I’m trying to access the transcription of my audio input and so I’m using the session.update parameter like the documentation says:
"input_audio_transcription": {
"enabled": true,
it flashes an Error "did you mean “True”? But when I change it to “True” it also doesn’t work. I’ve read on other posts that leaving out the “enabled” parameter works for some but this isn’t the case for me.
Here’s my question: I noticed that the sound input in the OpenAI example is set to “pcm16”, but because I’m using a Twilio integration, it only works when I use “g711_ulaw”. Could it be a bug that only allows transcription for certain sound formats?
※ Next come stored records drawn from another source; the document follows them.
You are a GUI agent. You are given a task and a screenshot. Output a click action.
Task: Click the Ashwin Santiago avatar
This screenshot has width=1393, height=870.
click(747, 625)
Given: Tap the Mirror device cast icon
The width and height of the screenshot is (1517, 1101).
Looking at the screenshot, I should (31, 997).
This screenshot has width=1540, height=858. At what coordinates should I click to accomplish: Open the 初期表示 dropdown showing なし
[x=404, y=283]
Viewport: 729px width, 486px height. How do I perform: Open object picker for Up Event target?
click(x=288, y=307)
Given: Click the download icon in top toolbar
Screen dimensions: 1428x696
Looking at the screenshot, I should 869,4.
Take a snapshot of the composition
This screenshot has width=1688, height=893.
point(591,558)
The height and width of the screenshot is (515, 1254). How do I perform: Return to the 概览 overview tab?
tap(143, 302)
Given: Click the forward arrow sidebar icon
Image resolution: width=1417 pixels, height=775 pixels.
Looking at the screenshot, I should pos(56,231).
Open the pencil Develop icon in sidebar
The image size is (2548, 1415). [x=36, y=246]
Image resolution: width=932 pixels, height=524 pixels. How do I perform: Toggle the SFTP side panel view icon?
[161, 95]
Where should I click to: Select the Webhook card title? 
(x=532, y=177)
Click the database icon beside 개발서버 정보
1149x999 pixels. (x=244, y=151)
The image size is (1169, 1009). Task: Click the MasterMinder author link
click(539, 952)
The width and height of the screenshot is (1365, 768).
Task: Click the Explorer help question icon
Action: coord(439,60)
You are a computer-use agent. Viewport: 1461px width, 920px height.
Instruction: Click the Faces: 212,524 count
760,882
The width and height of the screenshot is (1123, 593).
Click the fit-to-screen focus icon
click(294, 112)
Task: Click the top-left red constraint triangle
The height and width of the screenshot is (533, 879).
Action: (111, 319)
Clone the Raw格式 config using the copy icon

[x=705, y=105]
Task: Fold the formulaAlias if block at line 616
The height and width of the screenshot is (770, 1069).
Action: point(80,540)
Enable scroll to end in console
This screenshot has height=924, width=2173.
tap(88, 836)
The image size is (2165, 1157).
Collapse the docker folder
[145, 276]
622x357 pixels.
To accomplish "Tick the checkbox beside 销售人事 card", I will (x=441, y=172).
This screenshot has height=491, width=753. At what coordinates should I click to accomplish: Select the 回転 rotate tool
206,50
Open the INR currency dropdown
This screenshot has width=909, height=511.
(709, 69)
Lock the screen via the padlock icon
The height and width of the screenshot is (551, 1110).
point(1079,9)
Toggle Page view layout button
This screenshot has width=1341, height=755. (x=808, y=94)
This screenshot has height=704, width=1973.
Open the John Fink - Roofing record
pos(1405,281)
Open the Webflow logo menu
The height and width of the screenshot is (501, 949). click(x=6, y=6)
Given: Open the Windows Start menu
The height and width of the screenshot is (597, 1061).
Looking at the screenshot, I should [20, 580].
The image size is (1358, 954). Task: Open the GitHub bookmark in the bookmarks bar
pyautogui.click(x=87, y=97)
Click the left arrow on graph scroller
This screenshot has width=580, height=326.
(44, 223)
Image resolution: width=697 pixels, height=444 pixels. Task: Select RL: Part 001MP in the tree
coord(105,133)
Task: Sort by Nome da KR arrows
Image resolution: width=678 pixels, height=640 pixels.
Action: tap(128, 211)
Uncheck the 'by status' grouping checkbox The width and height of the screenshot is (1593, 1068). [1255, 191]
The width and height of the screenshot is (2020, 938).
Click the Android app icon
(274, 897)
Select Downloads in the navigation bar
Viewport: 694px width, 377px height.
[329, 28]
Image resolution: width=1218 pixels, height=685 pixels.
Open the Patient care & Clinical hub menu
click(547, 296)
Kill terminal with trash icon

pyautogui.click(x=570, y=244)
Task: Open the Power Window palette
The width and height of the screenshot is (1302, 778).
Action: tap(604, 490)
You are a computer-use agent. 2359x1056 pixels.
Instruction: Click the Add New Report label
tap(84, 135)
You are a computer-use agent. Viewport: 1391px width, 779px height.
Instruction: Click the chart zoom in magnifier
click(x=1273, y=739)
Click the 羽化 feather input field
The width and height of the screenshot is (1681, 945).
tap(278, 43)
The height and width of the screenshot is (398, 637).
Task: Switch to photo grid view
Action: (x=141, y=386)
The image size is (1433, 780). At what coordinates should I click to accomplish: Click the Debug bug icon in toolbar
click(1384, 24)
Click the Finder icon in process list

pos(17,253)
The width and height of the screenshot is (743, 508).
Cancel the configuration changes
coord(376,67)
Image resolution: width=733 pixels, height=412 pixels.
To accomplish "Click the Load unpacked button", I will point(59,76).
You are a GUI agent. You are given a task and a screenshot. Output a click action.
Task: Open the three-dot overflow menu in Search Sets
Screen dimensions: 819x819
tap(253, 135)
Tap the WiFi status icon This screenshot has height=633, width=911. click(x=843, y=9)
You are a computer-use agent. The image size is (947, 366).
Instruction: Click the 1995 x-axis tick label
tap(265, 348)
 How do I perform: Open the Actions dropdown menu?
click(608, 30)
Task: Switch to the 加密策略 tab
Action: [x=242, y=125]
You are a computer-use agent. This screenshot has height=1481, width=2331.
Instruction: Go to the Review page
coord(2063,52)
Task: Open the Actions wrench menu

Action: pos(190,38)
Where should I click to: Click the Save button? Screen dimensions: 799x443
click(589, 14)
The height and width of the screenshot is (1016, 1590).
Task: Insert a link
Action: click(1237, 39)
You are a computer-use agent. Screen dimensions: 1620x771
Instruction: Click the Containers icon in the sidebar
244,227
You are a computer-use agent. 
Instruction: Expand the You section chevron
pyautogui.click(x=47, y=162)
For me it also does not work with:
“input_audio_transcription”: {
“model”: “whisper-1”
},
in the session.update
I only get the following conversation object after the input is done:
{id: item_AKsJIqYvkxPyzm6acewEU, object: realtime.item, type: message, status: completed, role: user, content: [{type: input_audio, transcript: null}]}
(input_audio_transcript: null)
But I get a correct confirmation of the settings from session.update:
{id: sess_AKsJIj6s6hJHJqa88YSWy, object: realtime.session, model: gpt-4o-realtime-preview-2024-10-01, expires_at: 1729539592, modalities: [text, audio], instructions: Help the user, voice: echo, turn_detection: null, input_audio_format: pcm16, output_audio_format: pcm16, input_audio_transcription: {model: whisper-1}, tool_choice: auto, temperature: 0.6, max_response_output_tokens: inf, tools: }
Output and output transcription is also working. The only thing I cannot get to work is input transcription.
Same, here everything seems to work besides that I receive no transcript of the audio.
I also noticed I don’t get any
conversation.item.input_audio_transcription.failed or
conversation.item.input_audio_transcription.completed
Do you get coherent responses from the AI when you ask it something via audio?
If not, this could mean that your audio is not being submitted right meaning you would get no transcription as well if there is no audio or the audio is converted wrong and isn’t being understood.
Alternatively you could try and write the audio to a file and listen to it afterwards. Maybe you’ll be able to hear an issue with the audio.